This past spring, Rolling Stone magazine publisher and founder Jann Wenner was going through some physical complications that many baby boomers are going through right now. Wenner, 71, had broken his hip playing tennis, had a heart attack as well, and was having triple-bypass surgery to unclog those blocked coronary arteries.
One more thing Wenner had to deal with: after surgery in June, he was given a biography about himself to read, written by famed journalist Joe Hagan, who had worked on the book with Wenner’s help since 2013. Whether it was his health or old age nastiness creeping in, the magazine publisher didn’t like the book. In fact, he told the New York Times this week that he expected the book to be “a nuanced portrait about my life and the culture Rolling Stone chronicled … instead [Joe Hagan] produced something deeply flawed and tawdry.”
Some say Wenner did not like Hagan’s details of some of his sexual endeavors (he is a gay man married to a woman), or his penchant for lording over his writers and staff at Rolling Stone. But the 560-page book, Sticky Fingers: The Life and Times of Jann Wenner and Rolling Stone Magazine (Knopf, Oct. 24, 2017), has received wonderful reviews and Wenner seems not to be handling this book’s publication like the cock-of-the-walk cultural impresario he portrayed himself as decades ago. One thing he has done, it appears, is to use his sway to have several speaking engagements in which Hagan going to participate get canceled. One was at the Rock-n-Roll Hall of Fame in Cleveland scheduled for early November.
The Cleveland Hall is celebrating the 50th anniversary of Rolling Stone’s founding with a special exhibit this year, and were planning to have Hagan appear to read from his book as part of the festivities. They claimed this week removing Hagan from the event had nothing to do with Wenner. “This was not done at Mr. Wenner’s behest,” said hall spokesman Todd Mesek. “The excerpts we read take on a much different tone than we originally understood. “ Mesek did not elaborate what specific “tone” was the problem.
Hagan, 46, a Contributing Writer for New York magazine, Rolling Stone, The Wall Street Journal, and many others through the years, disputes that explanation. “[The Rock-n-Roll Hall of Fame] informed my publisher that they didn’t want to feature books or events that upset an inductee, and the inductee they were speaking of was Jann Wenner,” Hagan told Mediaite.

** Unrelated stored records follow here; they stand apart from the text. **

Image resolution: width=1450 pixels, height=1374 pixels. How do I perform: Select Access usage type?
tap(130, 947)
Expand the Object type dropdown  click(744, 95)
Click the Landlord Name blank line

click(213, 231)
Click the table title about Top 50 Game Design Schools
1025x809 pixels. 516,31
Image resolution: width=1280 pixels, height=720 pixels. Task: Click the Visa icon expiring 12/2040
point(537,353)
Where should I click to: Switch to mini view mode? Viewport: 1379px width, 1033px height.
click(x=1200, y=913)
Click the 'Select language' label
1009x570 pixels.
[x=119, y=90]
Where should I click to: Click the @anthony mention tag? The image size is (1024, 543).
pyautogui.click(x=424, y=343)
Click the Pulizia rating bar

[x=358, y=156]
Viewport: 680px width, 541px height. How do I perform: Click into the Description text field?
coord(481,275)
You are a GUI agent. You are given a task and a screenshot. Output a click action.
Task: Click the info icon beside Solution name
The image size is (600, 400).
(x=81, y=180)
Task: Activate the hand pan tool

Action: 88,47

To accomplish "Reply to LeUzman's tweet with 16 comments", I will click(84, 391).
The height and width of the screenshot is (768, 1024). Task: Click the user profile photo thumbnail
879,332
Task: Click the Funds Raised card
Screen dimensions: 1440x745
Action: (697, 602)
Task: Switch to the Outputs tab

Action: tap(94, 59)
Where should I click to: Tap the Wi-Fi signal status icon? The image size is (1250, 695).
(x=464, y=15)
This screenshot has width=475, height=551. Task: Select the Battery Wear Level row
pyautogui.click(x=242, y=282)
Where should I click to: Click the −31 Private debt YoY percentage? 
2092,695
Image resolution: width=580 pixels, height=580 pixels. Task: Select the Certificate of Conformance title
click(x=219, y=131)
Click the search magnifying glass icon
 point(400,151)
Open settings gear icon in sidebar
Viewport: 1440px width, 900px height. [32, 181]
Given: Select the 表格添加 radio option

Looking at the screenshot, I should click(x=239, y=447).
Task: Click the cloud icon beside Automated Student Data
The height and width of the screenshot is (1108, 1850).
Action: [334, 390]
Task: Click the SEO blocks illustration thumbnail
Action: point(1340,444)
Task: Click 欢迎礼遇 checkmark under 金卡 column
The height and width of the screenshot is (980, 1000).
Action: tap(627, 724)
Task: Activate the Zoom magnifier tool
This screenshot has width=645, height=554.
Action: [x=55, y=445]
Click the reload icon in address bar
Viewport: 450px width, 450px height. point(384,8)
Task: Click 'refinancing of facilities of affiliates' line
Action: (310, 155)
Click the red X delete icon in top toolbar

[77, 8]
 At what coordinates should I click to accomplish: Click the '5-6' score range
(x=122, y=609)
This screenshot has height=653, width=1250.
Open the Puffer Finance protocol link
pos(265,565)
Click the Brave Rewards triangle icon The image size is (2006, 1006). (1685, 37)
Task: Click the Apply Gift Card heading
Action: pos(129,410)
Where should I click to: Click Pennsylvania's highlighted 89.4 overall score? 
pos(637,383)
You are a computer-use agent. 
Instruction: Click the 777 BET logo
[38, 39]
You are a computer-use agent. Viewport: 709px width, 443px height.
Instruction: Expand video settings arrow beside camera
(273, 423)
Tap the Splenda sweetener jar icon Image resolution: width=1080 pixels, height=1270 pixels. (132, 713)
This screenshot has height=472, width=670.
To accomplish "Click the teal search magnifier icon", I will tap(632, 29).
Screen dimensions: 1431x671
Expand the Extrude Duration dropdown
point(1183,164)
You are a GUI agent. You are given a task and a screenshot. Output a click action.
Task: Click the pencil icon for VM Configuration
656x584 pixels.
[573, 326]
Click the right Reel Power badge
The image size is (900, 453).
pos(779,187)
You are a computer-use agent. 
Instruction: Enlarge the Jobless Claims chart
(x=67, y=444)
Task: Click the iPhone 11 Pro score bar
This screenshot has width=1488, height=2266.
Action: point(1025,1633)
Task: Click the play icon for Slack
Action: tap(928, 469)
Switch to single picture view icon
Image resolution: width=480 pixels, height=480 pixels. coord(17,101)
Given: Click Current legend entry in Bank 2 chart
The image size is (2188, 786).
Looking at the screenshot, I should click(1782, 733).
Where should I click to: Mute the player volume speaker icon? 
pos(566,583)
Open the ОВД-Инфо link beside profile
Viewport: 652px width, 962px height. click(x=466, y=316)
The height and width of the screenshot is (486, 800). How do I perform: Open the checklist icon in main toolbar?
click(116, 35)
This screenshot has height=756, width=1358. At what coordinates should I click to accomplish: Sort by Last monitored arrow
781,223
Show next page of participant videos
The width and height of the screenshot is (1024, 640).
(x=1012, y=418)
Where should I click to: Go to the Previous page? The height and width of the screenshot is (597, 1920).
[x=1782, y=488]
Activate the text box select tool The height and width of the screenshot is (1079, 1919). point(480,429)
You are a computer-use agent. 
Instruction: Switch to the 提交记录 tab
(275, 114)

“His influence on the rock-n-roll hall of fame is well documented, and it is his right to wield that influence and not the first time he has done it,“ Hagan continued. “As the editor and publisher of Rolling Stone, he cancelled stories he didn’t like. He’s the editor of the rock hall in a way, and he’s cancelling me. I find it petty for him to do this, but that is how he does things.”
Wenner has been perhaps the most influential member of the Rock Hall board through the years – and some musicians have accused him of stacking the voting members with his friends to keep some bands from being inducted. He himself was inducted into the hall in 2004, and their website still extolls his influence: “Wenner has also left a lasting mark on popular music as co-founder and vice-chairman of the Rock and Roll Hall of Fame … and he remains vitally active in its operation to this day.”
All of this book imbroglio comes at a bad time for Wenner. Rolling Stone hit some bad times with the “A Rape on Campus” article in 2014 that was found to be lacking many factual details and lawsuits have sprung from those problems. Wenner has sold some of his media holdings, and is looking for a buyer for his shares of Rolling Stone. Plus his rock musician friends are dying, and his health took a big hit this year.
Wenner told the WSJ in 2007 that he is a “neat freak” and “there’s a level of immaturity to people who just can’t clean up after themselves.” Maybe that’s his problem with this book. It’s honest about some of the messes he made, how he didn’t clean some up well, and maybe that’s what he didn’t like about the book. As a result, he has taken that pissed-off attitude out on the writer of his bio. The writer that he approved to work with on the project.
This is an opinion piece. The views expressed in this article are those of just the author.